- HHS Issues Final HIPAA Regulations and Eliminates Risk of Harm Standard
- January 25, 2013 | Authors: Elliot Golding; Arthur N. Lerner; Jeffrey L. Poston; Barbara H. Ryland
- Law Firm: Crowell & Moring LLP - Washington Office
On January 17, 2013, the Department of Health and Human Services (HHS) issued a long-awaited final rule addressing modifications to the Health Insurance Portability and Accountability Act (HIPAA) Privacy, Security, and Breach Notification Rules. The regulations contain fundamental changes to the Interim Final Rule (IFR), the most notable of which is the elimination of the previous "risk of harm" standard and the implementation of a more objective risk assessment standard for security breach notification. Covered Entities (CE) and Business Associates (BA) must comply with these new provisions by September 2013.
The final rule defines breach to mean the improper acquisition, access, use, or disclosure of protected health information "which compromises the security or privacy of the protected health information." Previously, HHS required notification based on the risk of harm standard defined as the "significant risk of financial, reputational, or other harm to the individual." The final rule, however, establishes a presumption that any impermissible use or disclosure is a breach that compromises the security or privacy of the information. The CE or BA bears the burden of proof to demonstrate that there is a low probability that the PHI has been "compromised" and thus that there is no need for notification. HHS characterized the previous risk of harm standard as too subjective, leading to non-uniform decisions regarding the need for notification. The new risk assessment standard focuses on whether unauthorized recipients have accessed or had the opportunity to access PHI, rather than the risk of harm to an individual.
The final rule establishes four specific factors entities must consider when determining whether to notify individuals:
(1) the nature and extent of the PHI involved including the types of identifiers and the likelihood of re-identification (e.g., there may be more concern if the information includes direct identifiers, credit card numbers, SSNs, and other information that increases the risk of fraud, or other sensitive data such as clinical information).
(2) the unauthorized person who used the PHI or to whom the disclosure was made (e.g., there may be a lower probability of "compromise" if the receiving entity is independently obligated to protect the information under HIPAA, the Privacy Act, or other similarly stringent laws).
(3) whether the PHI was actually acquired or viewed (e.g., there is a lower probability of "compromise" if the covered entity can document through forensic or other means that the PHI was not accessed).
(4) the extent to which the risk to the PHI has been mitigated (e.g., there may be a lower probability of "compromise" if the receiving entity is reliable and has entered into aconfidentiality agreement or provided similar assurances).
Despite the clear intent of HHS to eliminate the risk of harm standard and shift the burden of proof, the foregoing factors are strikingly similar to those previously established in the IFR to assess risk of harm.
HHS plans to issue additional guidance to aid covered entities and business associates in performing risk assessments with respect to frequently occurring scenarios.

Stored data
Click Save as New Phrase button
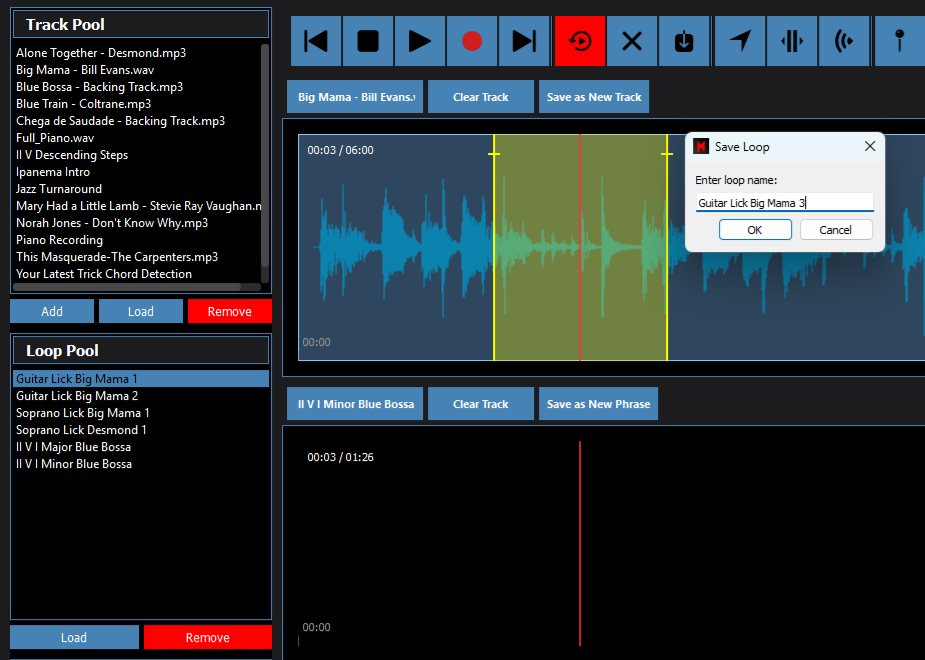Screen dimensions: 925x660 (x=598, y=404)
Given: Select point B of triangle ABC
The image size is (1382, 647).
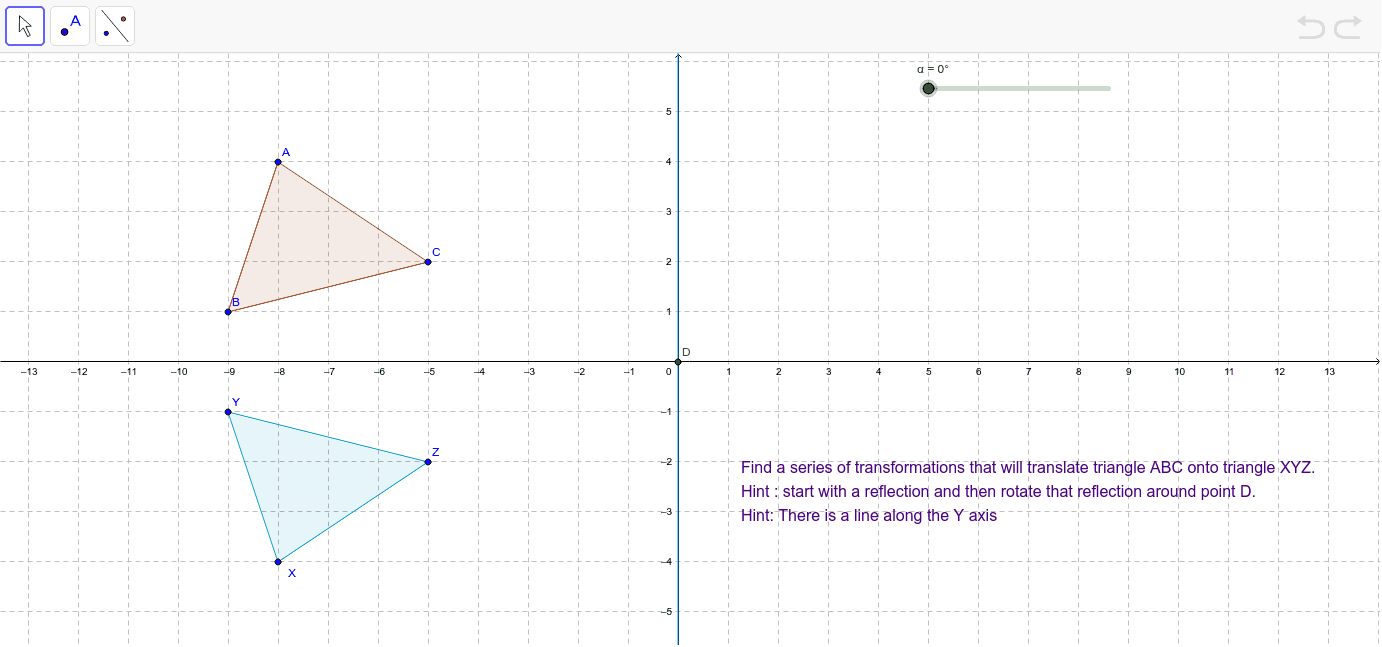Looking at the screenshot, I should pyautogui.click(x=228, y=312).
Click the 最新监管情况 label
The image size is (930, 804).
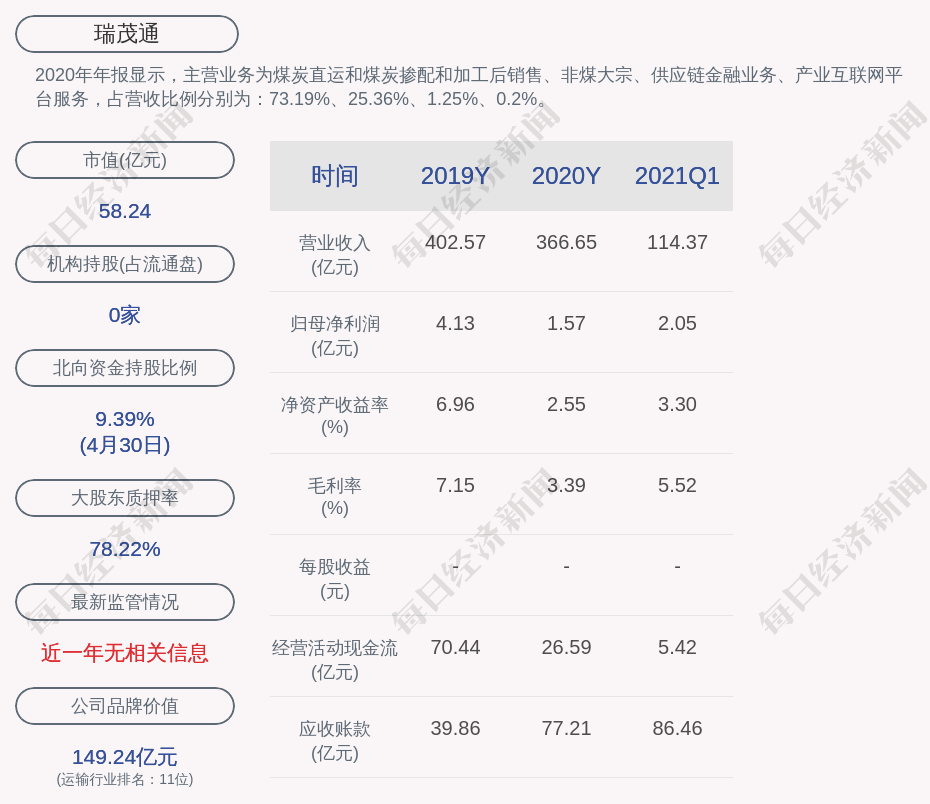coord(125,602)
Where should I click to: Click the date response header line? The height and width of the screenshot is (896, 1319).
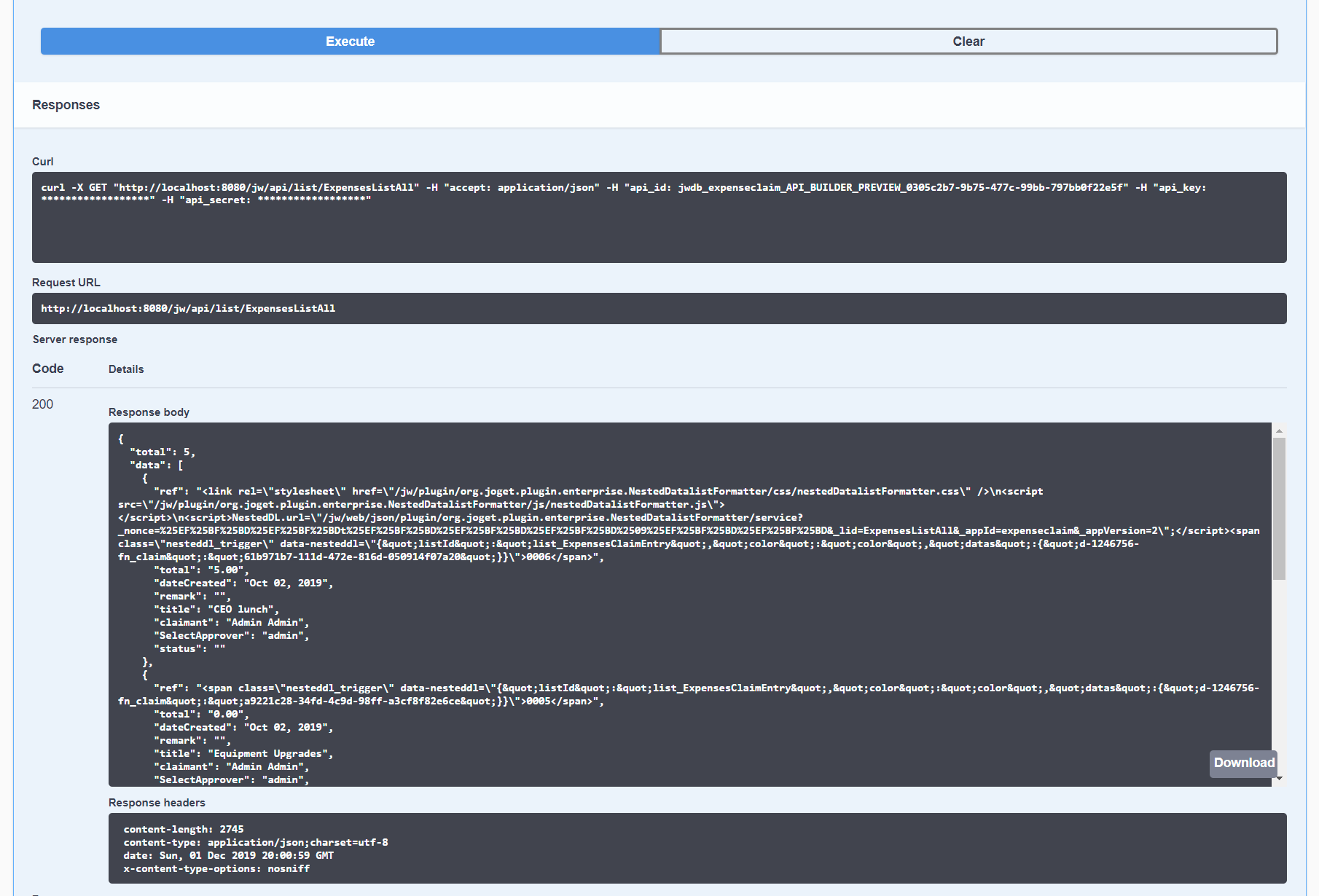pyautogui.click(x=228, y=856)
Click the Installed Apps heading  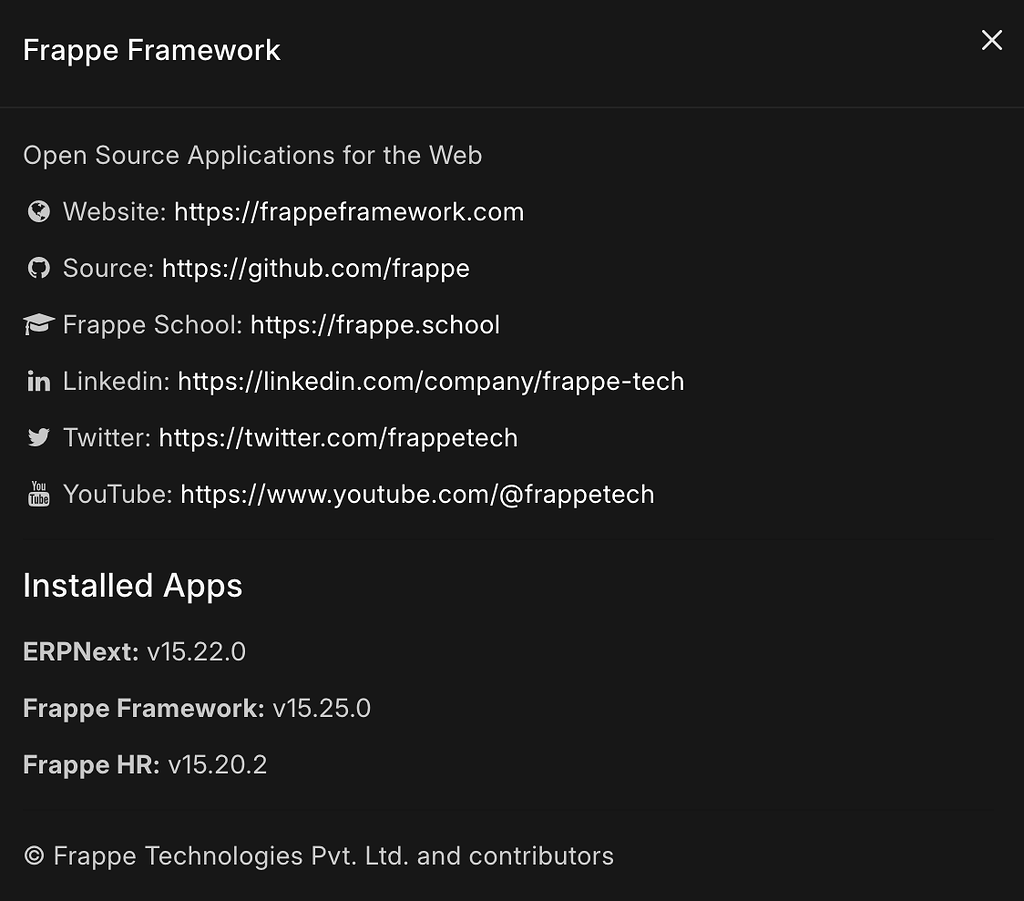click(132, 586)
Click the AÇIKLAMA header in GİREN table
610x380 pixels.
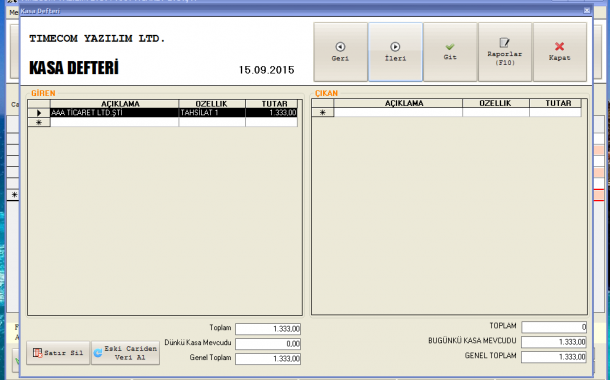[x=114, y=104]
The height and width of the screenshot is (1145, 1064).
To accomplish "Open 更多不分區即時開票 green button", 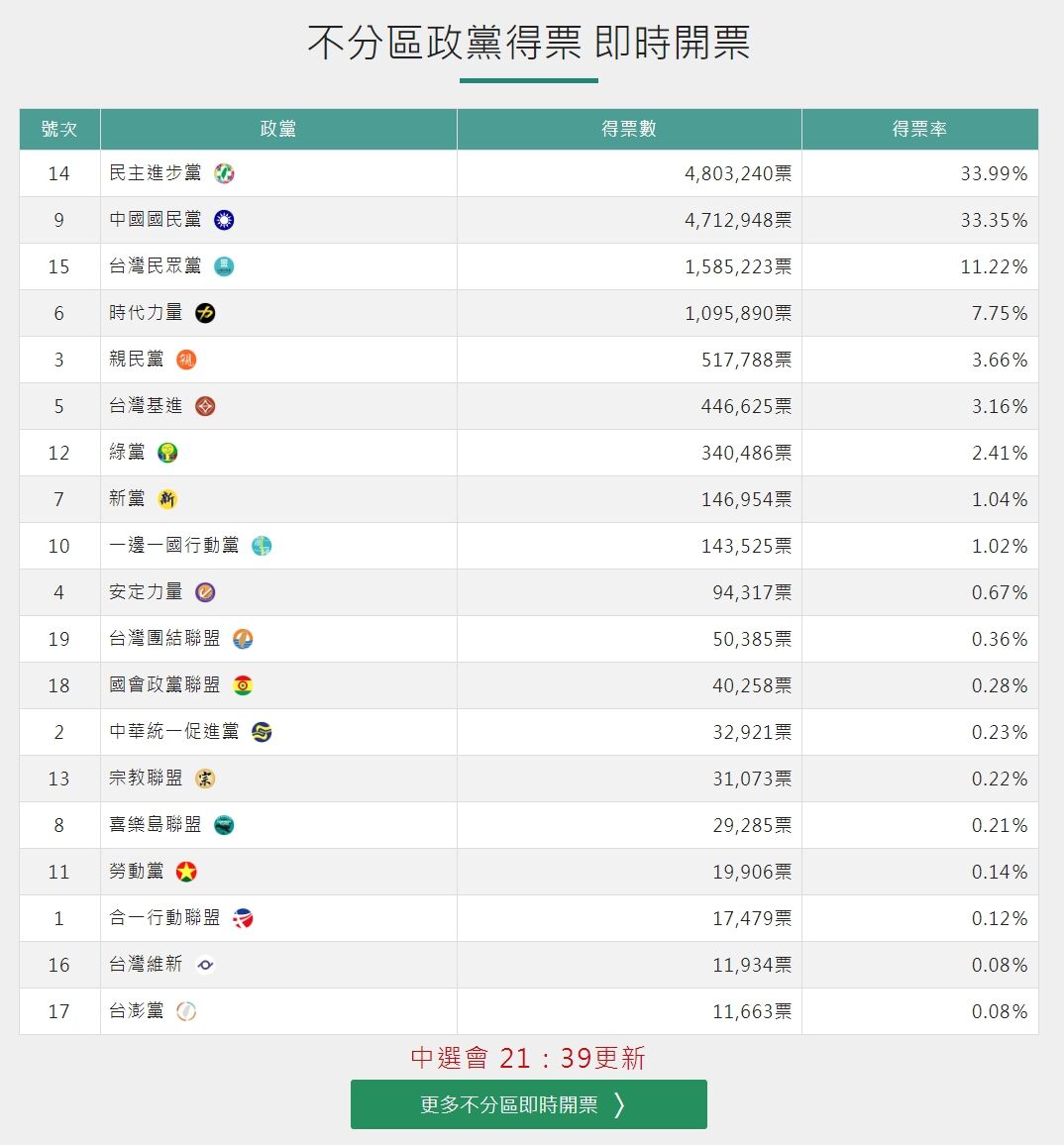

Your instructions
According to the HIPAA final rule article, why did HHS drop the earlier "risk of harm" standard? Answer in one to three sentences. Rely only on the HIPAA final rule article, not the records.

Response for this exercise
HHS considered the risk of harm standard too subjective. That subjectivity led to non-uniform decisions about whether notification was needed.